Untuk diketahui, CML merupakan struktur gula pereduksi yang berikatan dengan protein yang dapat terbentuk di dalam makanan maupun di dalam tubuh.
Adapun CML dapat memberikan pengaruh kurang menguntungkan bagi kesehatan, seperti memengaruhi obesitas melalui efek inflamasi atau peradangan di dalam tubuh yang dinilai dengan kadar TNF-alpha.
"Asupan CML terbukti memiliki peran sebagai perantara obesitas, melalui peningkatan kadar CML dan kadar TNF-alpha di dalam darah," kata Patricia.
Peran asupan CML ini lebih jelas terlihat terhadap obesitas sentral yang dinilai dengan perubahan lingkar pinggang dibandingkan terhadap obesitas secara umum yang dinilai dengan perubahan berat badan.

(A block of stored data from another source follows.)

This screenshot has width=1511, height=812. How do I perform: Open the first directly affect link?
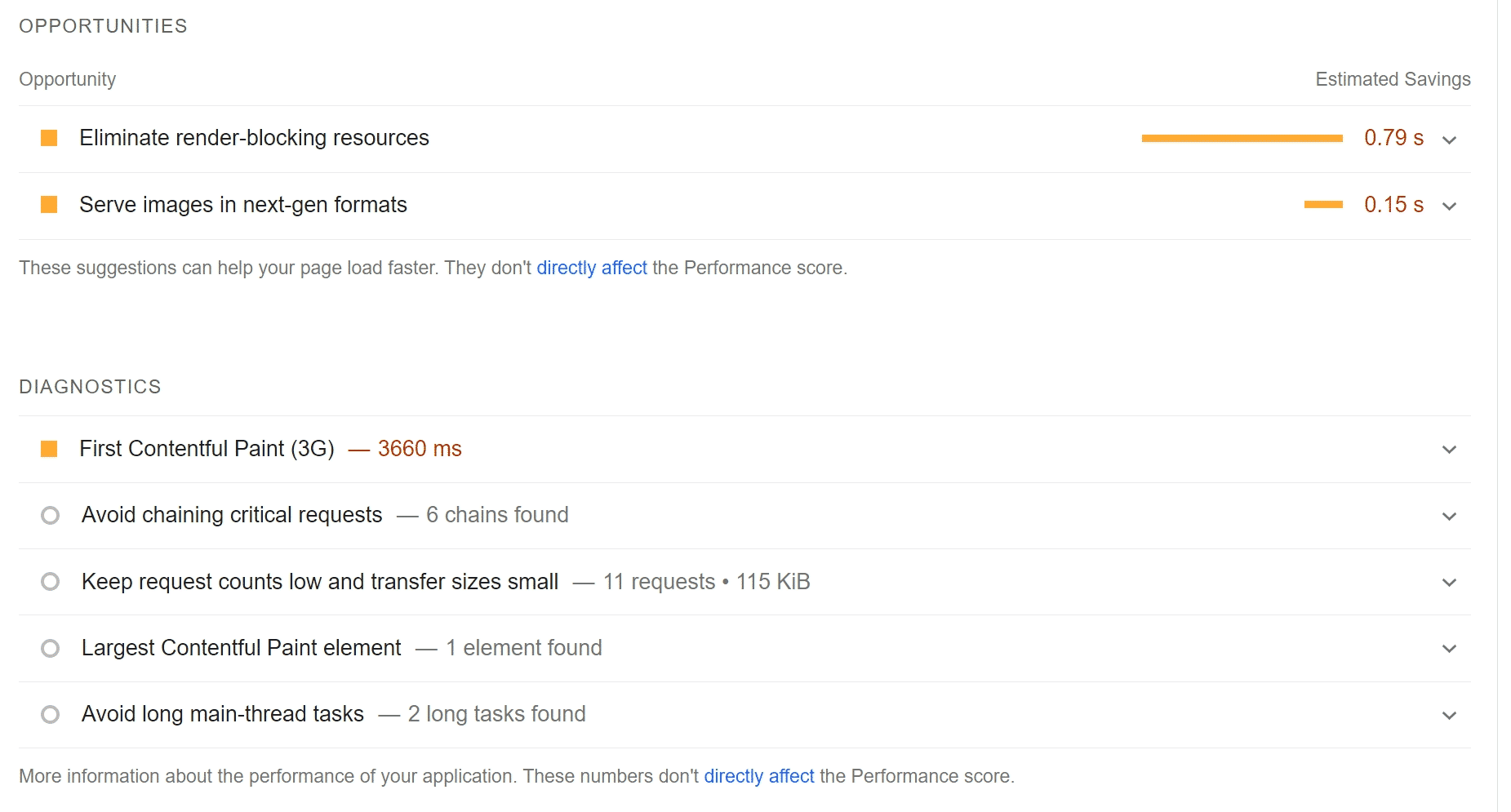[591, 267]
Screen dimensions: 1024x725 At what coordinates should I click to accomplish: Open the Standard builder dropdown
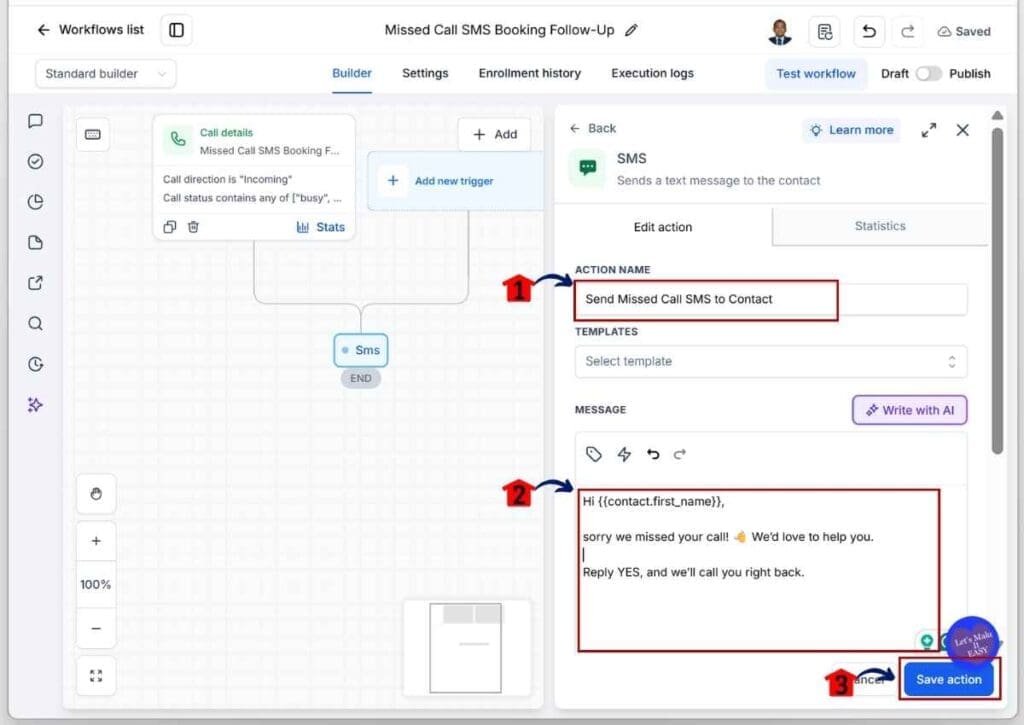pyautogui.click(x=106, y=74)
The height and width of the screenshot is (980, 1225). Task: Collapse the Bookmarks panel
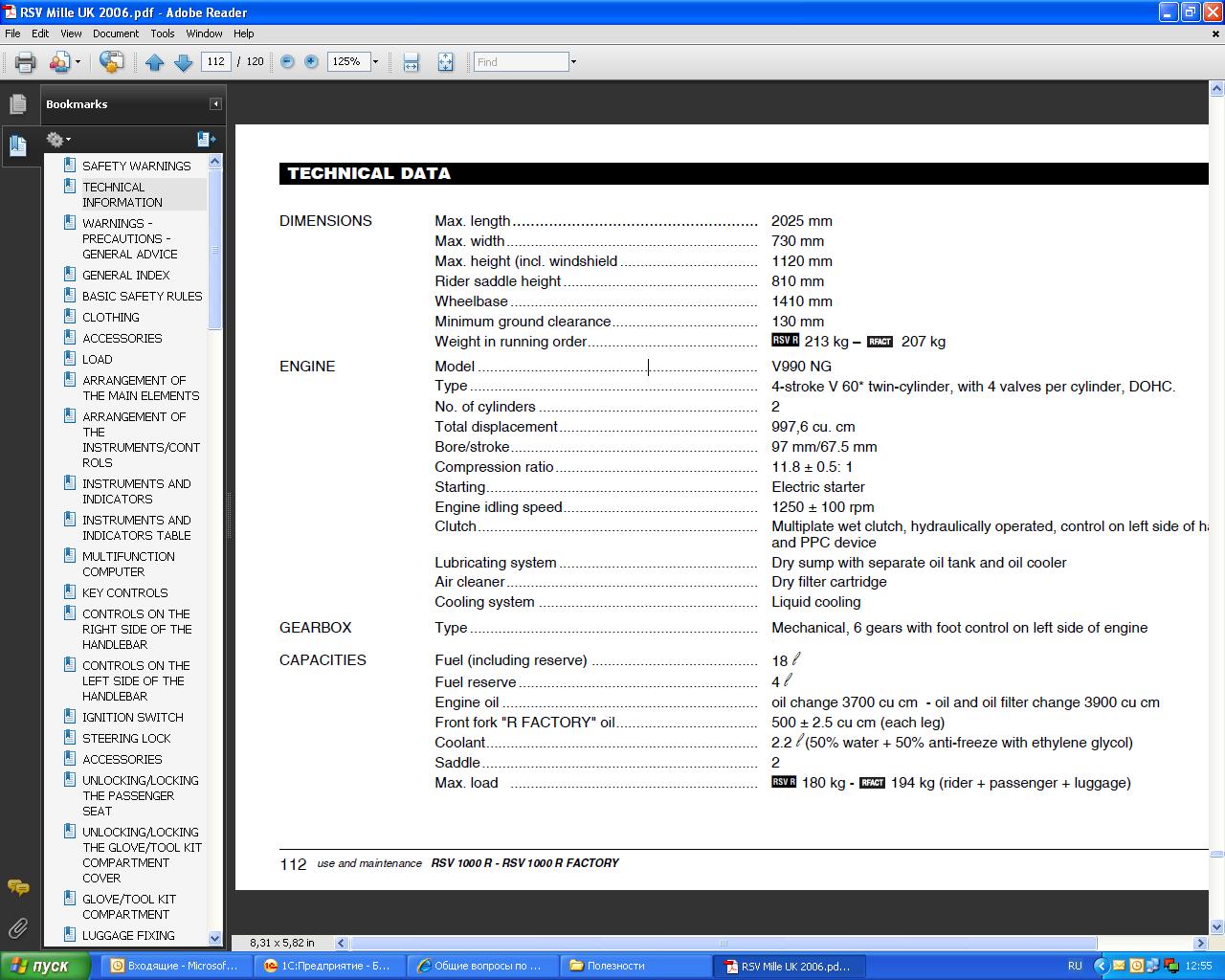point(215,104)
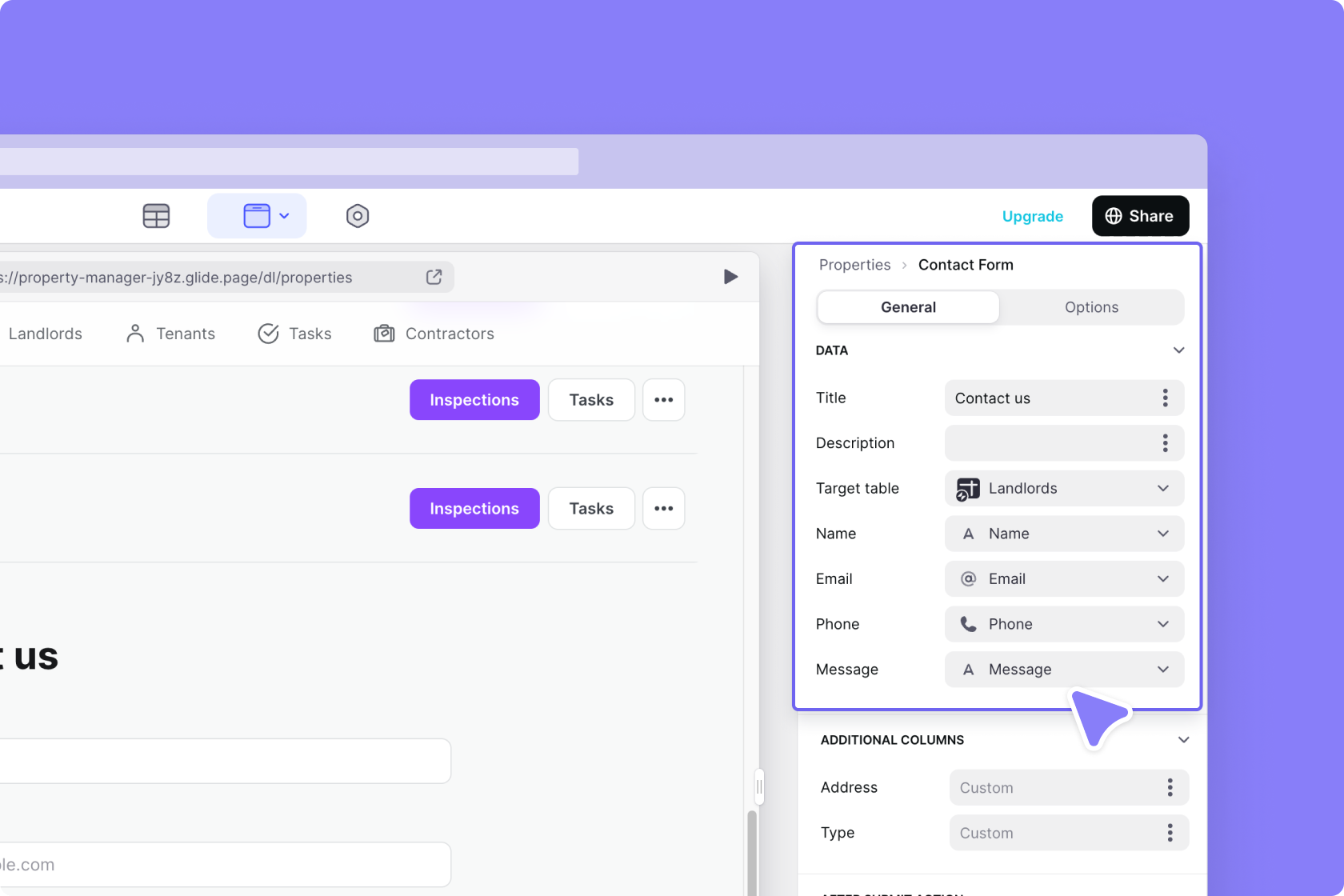Click the Upgrade link
This screenshot has height=896, width=1344.
[x=1032, y=216]
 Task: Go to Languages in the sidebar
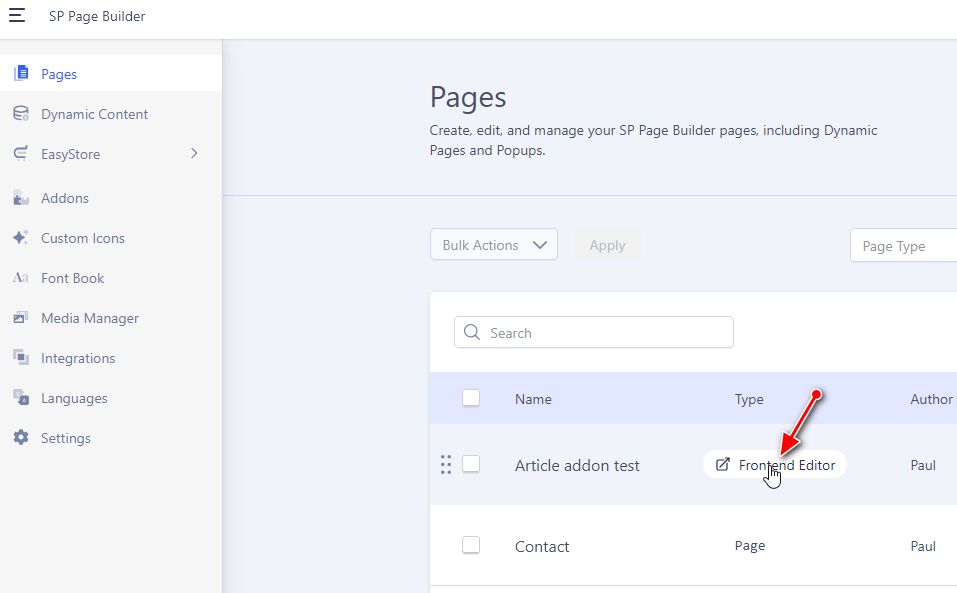tap(74, 398)
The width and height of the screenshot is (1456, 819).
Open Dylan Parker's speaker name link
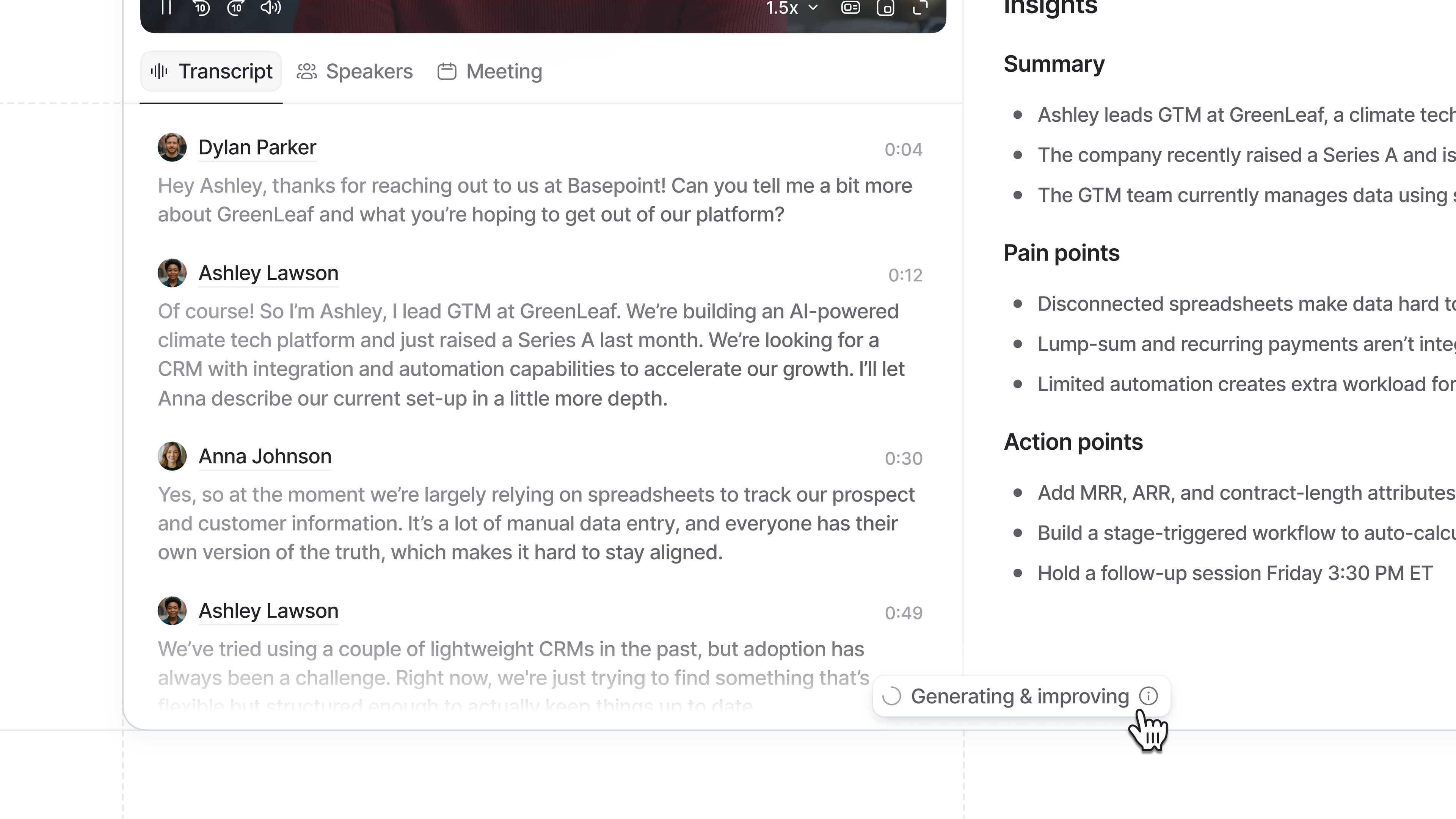point(257,147)
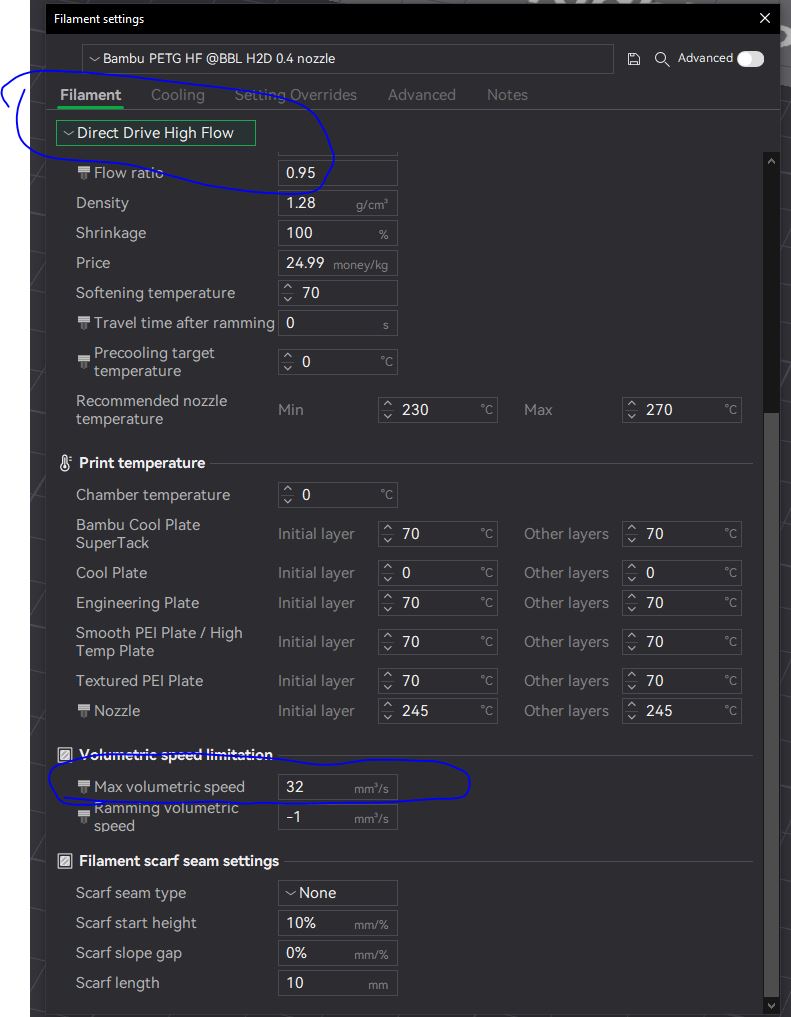The image size is (791, 1017).
Task: Click the thermometer icon next to Print temperature
Action: [65, 463]
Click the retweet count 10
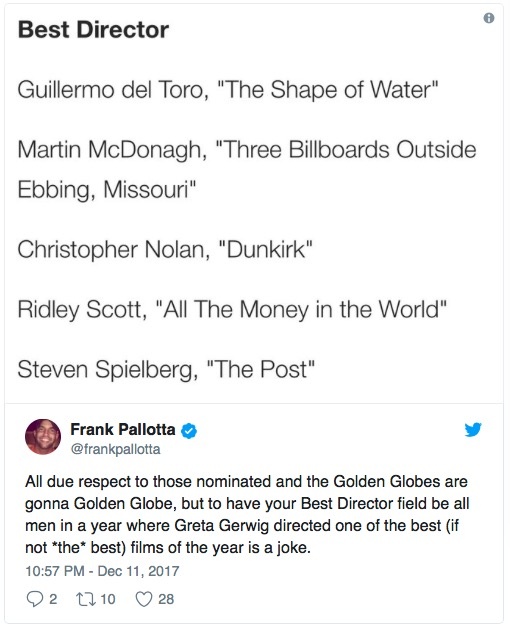510x627 pixels. click(108, 599)
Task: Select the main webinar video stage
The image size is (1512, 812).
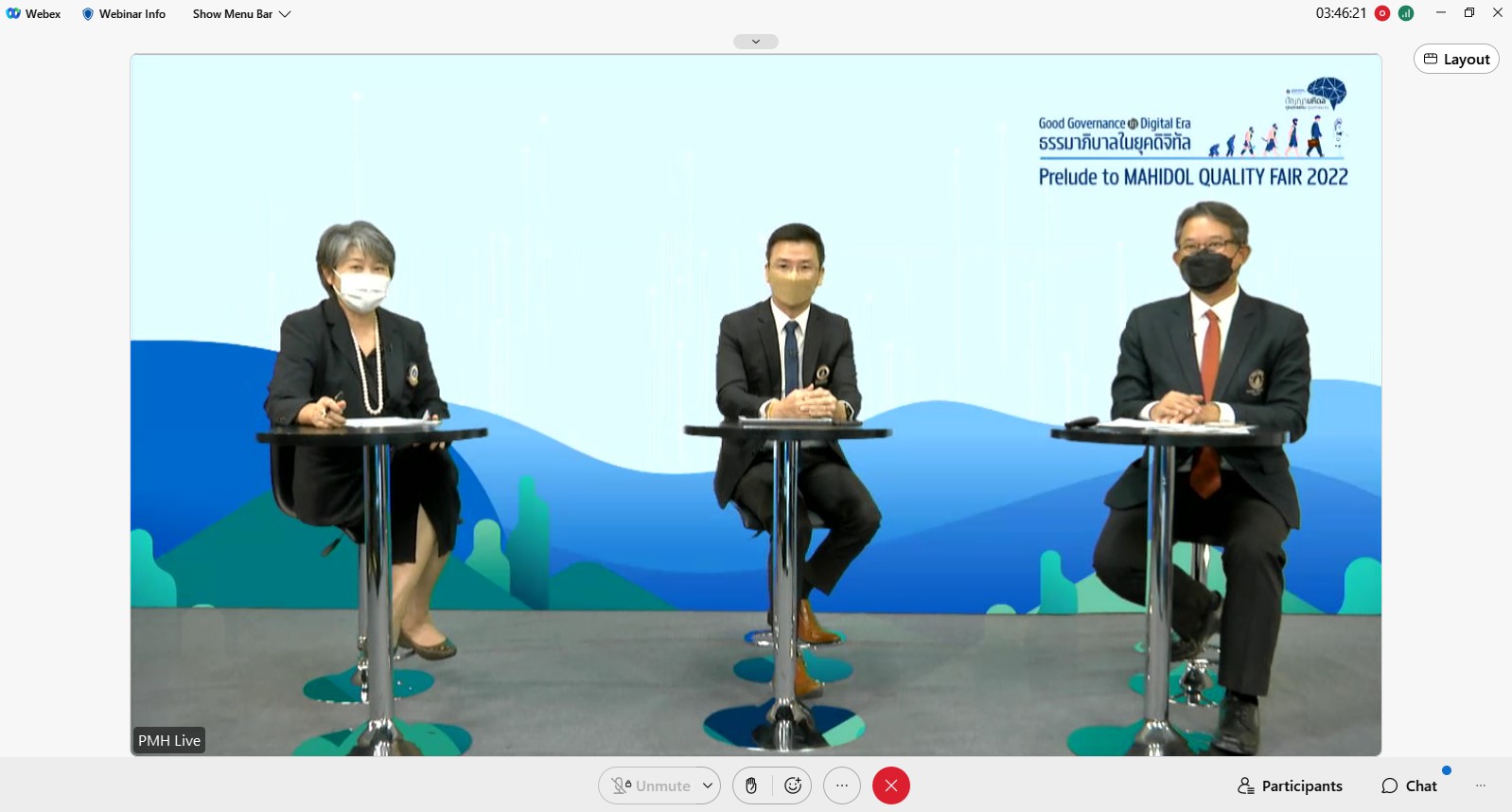Action: [755, 404]
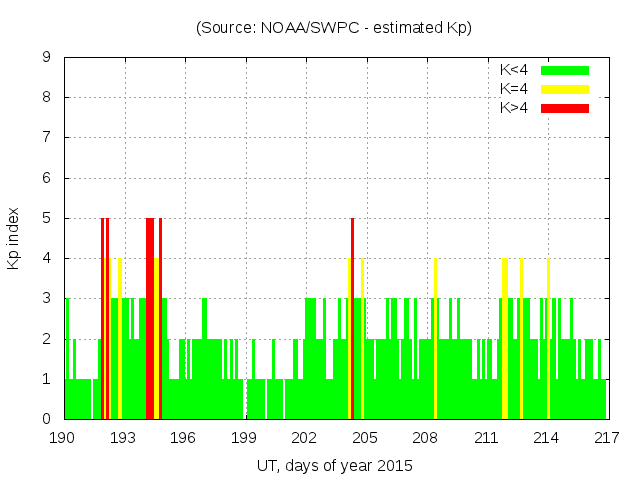Click the yellow K=4 legend swatch

pyautogui.click(x=565, y=89)
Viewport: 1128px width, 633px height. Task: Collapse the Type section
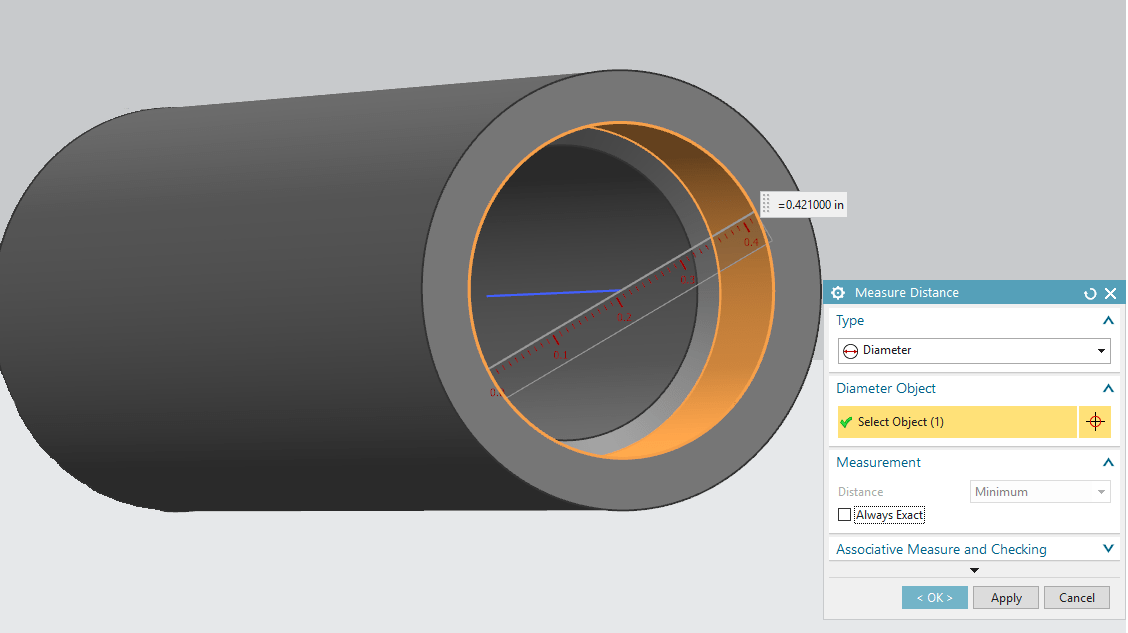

Makanan berisiko obesitas di Minangkabau dan Sunda
Makanan dari Minangkabau dikenal dengan proses pemasakan yang direbus dalam waktu yang lama dan didominasi oleh santan, sedangkan masakan Sunda lebih dikenal dengan proses pemasakan dengan cara digoreng.
"Perbedaan (proses memasak) ini dapat menyebabkan perbedaan nilai CML dalam makanan mereka," ujarnya.
Penelitian yang dilakukan Patricia menilai pengaruh asupan CML terhadap lingkar pinggang, rasio lingkar pinggang terhadap tinggi badan, dan indeks masa tubuh diantara wanita Asia.
Dari hasil penelitian tersebut, didapatkan basis data CML dalam makanan di kedua suku tersebut, dan diketahui bahwa terdapat 252 jenis makanan yang nilai CML-nya mencapai 161.
Nilai CML tersebut didapatkan melalui pemeriksaan langsung di laboratorium.
Rendang, ikan bilis goreng dan kalio adalah makanan dengan kandungan CML tertinggi pada makanan Minangkabau.
Sedangkan cimol, ikan peda goreng, dan bakso adalah makanan dengan kandungan CML tertinggi pada makanan Sunda.
Ditegaskan oleh Patricia bahwa dari penelitian yang dilakukannya, mengonsumsi tinggi CML telah terbukti memengaruhi obesitas, melalui peningkatan kadar CML dalam darah dan efek peradangan dalam tubuh.
Oleh karena itu, membatasi atau mengurangi konsumsi tinggi CML seperti konsumsi makanan olahan, diperlukan untuk menurunkan risiko obesitas pada populasi ini.